Thank you for contributing to our community's discussion about the pros and cons of MOOCs.
I thought that your critique of the limitations of the current MOOC offerings in your Bloomberg opinion column Dumbed-Down Math and Other Perils of Online College made many valid points about the challenges of bringing a college course to scale.
Your column was re-published in my local paper under the headline Online Classes Offer Inferior Education.
Where I would like to take issue with your column is what I see as a confounding of "MOOCs" with "online learning."
Your column treats the two concepts as synonymous, a conclusion that contradicts years of experience in creating and teaching online courses that is shared by many members of our higher ed community.
If it is any consolation you are in good company, as MOOC boosters as well as critics make the same mistake.
To pull out some quotes from your column:
"Some proponents of online instruction have claimed that it could act as a leveler for the poor, whose high schools have few or no Advanced Placement courses."
"If online interaction is as good as claimed, why are chief executive officers of MOOC companies going on roadshows to sell their products?"
It is clear that you are a dedicated and innovative educator, and have invested a great deal of thought and energy into your teaching.
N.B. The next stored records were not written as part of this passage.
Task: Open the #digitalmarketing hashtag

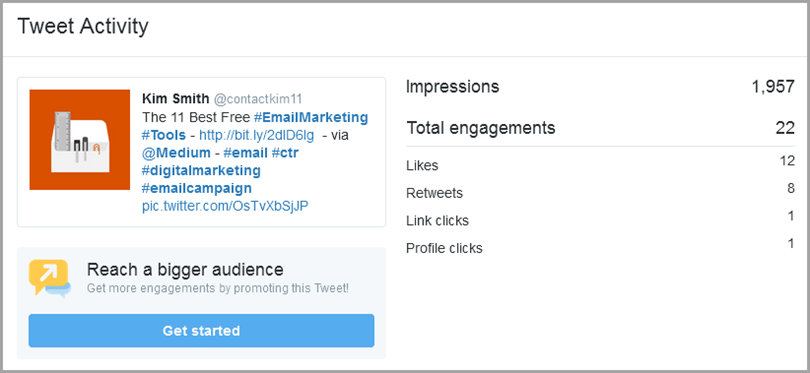Action: point(201,170)
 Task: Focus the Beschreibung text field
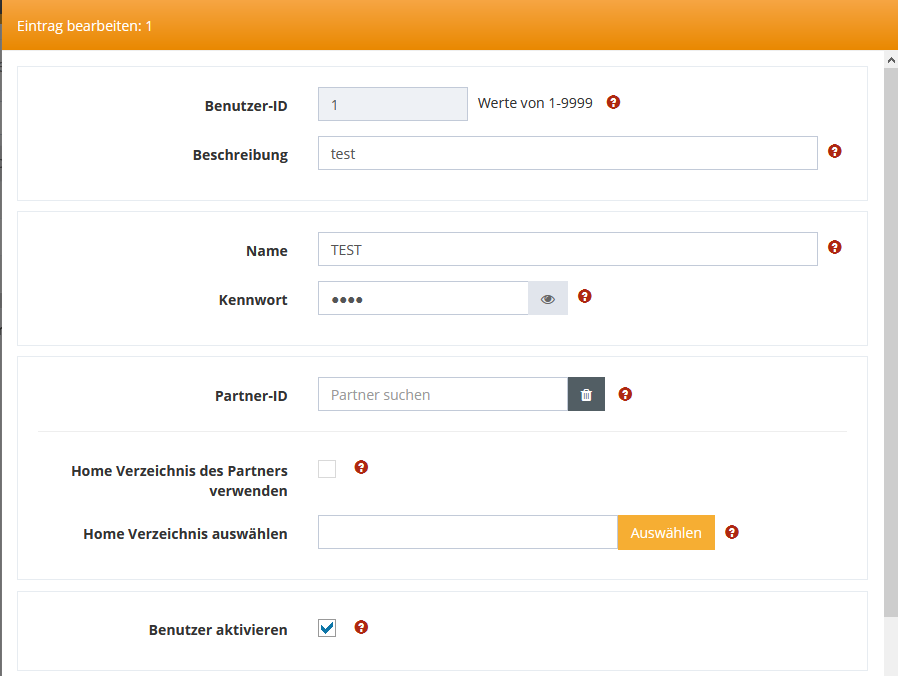click(x=567, y=154)
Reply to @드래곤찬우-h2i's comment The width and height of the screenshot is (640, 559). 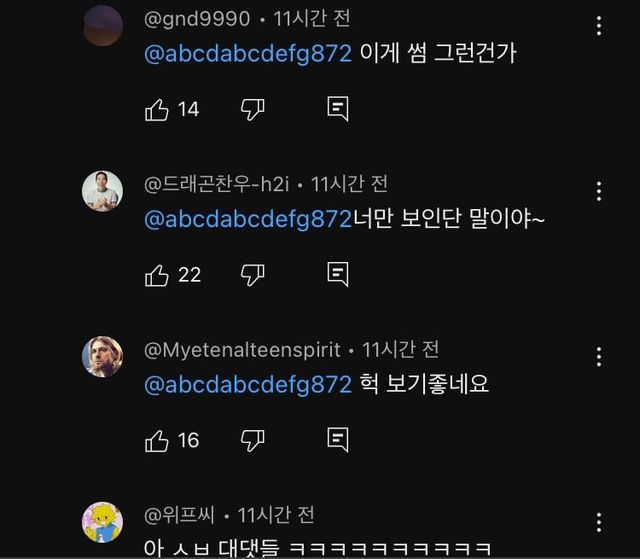338,275
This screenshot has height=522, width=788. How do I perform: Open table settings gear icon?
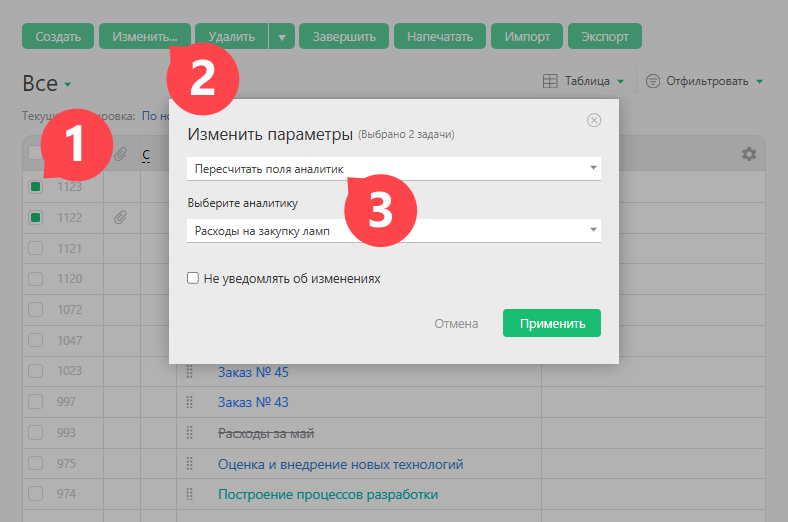[x=748, y=154]
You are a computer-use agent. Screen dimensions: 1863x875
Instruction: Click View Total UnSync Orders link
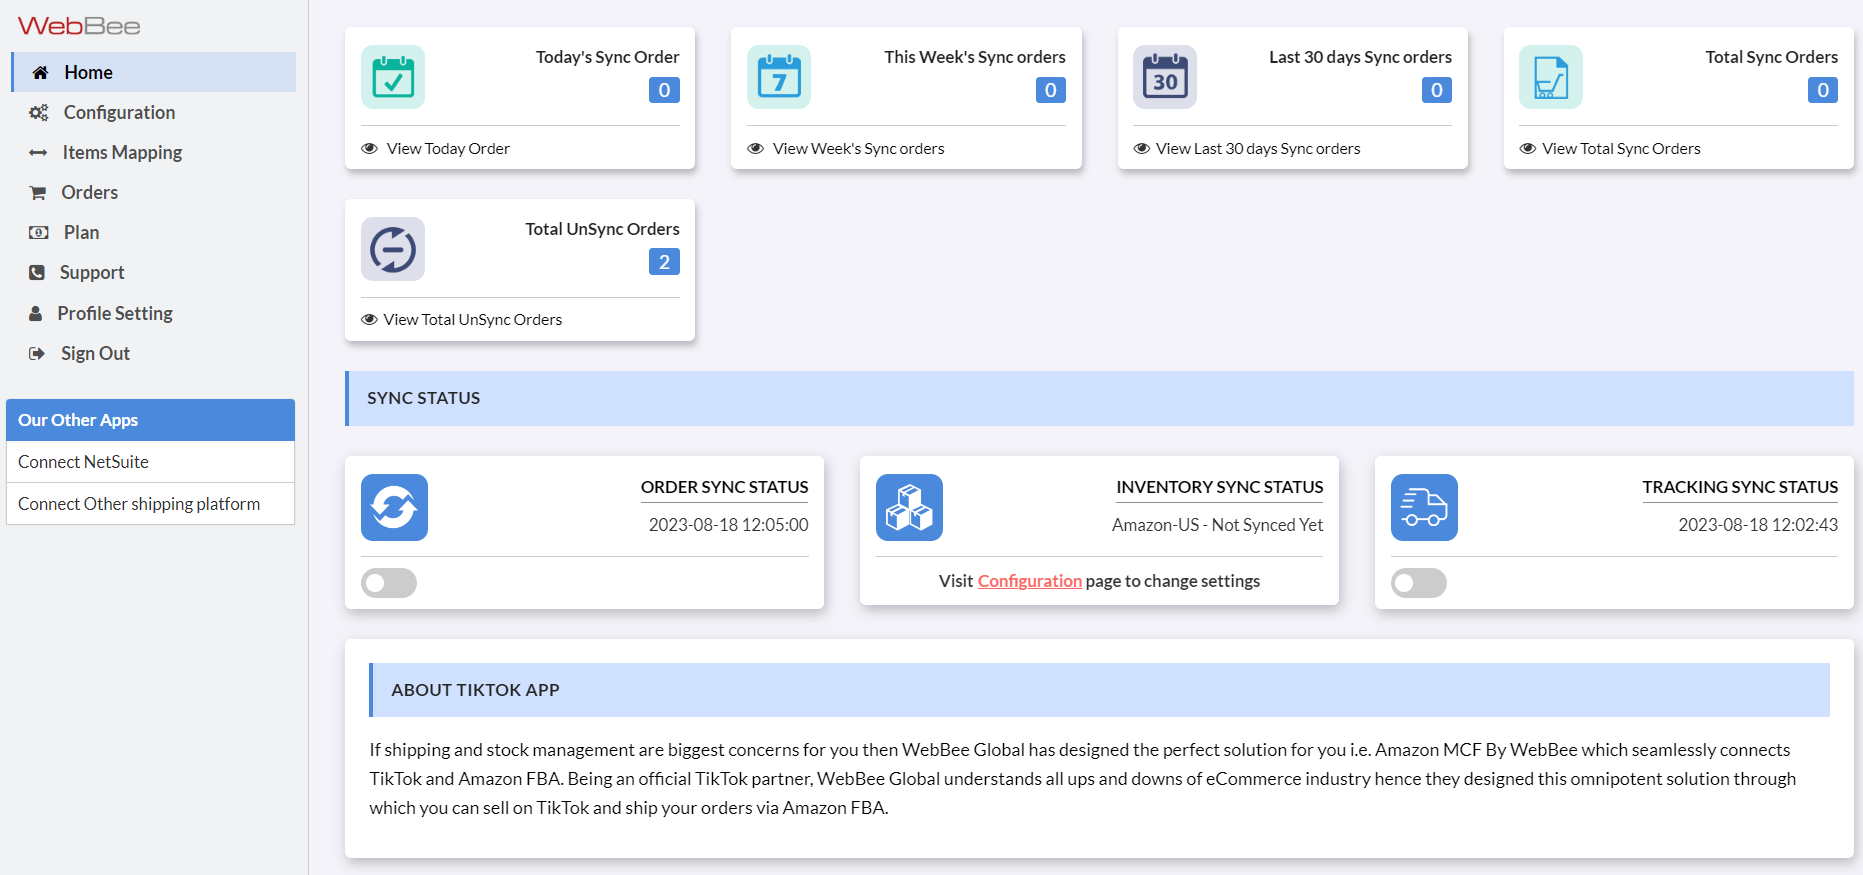[472, 320]
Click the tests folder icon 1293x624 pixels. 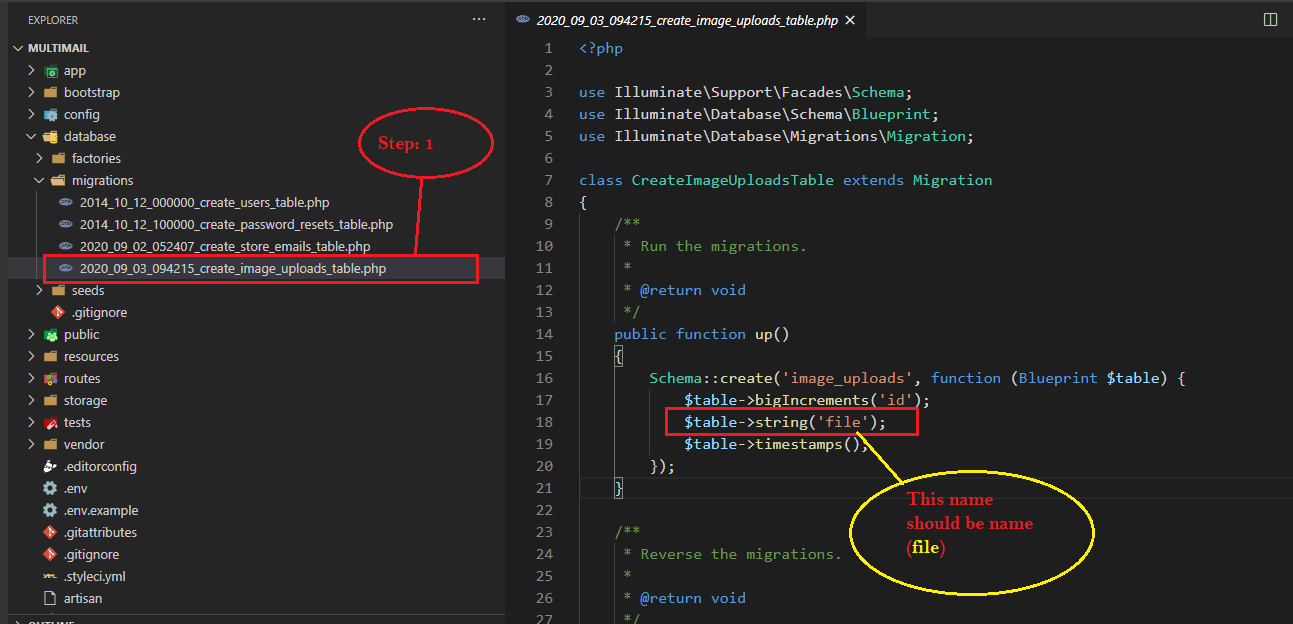[51, 423]
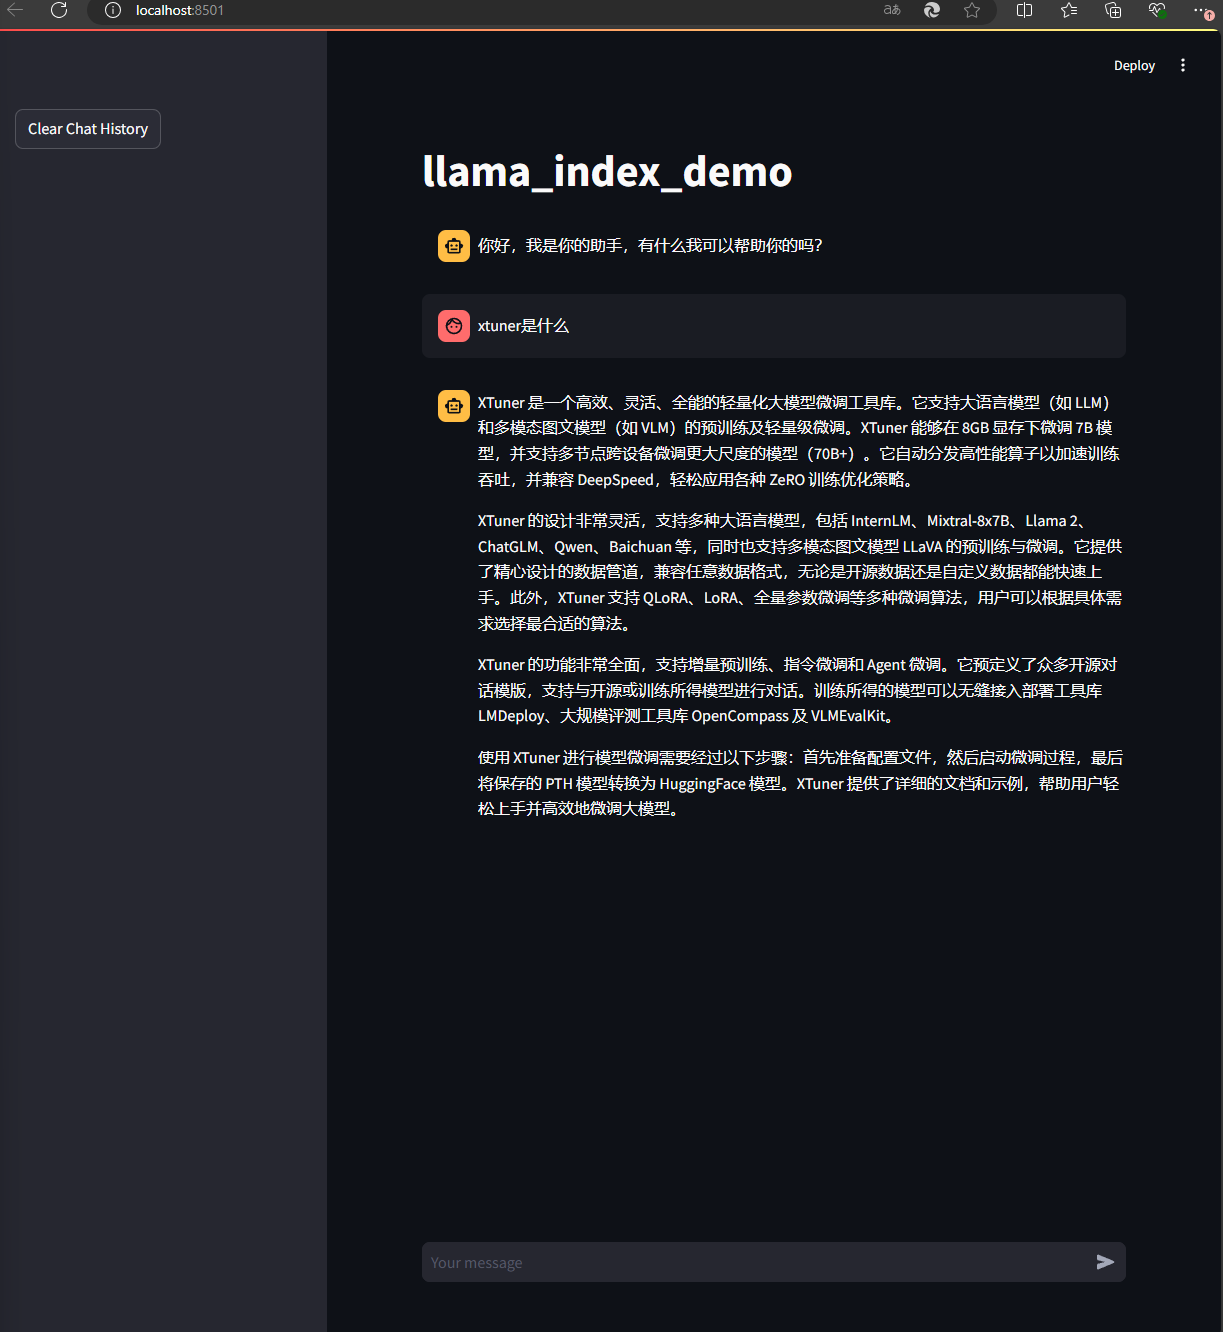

This is clear from your following paragraph:
"Yes, placing instructional material online should be encouraged. All of my class materials -- homework, exams and full open-source textbooks -- are available on the Web. And I am not defending the age-old system of professors writing on the blackboard while students dutifully take notes, which is certainly not my approach. But I teach in person, not impersonally to thousands of unseen, unknown people around the globe."
Nowhere in your essay is the recognition that online education, if done correctly, may offer a similar level of educational quality that you provide in your face-to-face courses.
A MOOC may contain a number of positive and negative attributes, but these attributes differ in both kind and degree from a traditional (small scale) online course.
What distinguished a MOOC is not that it is delivered online, but that it is delivered at scale.
What distinguishes a traditional online class is not the technology that students interact with the course, but the degree to which the instructor is able to build relationships and engage in collaborative knowledge creation with the students.
The quality of a traditional online class, one that is cohort based and instructor led and is limited in enrollment, is best evaluated by the level of interaction and discussion and debate within the course.
So by all means, please continue with your trenchant critiques of MOOCs.
My only request is that you be precise in your language, and be careful not to equate the specific instance of a MOOC with the much larger world of online learning.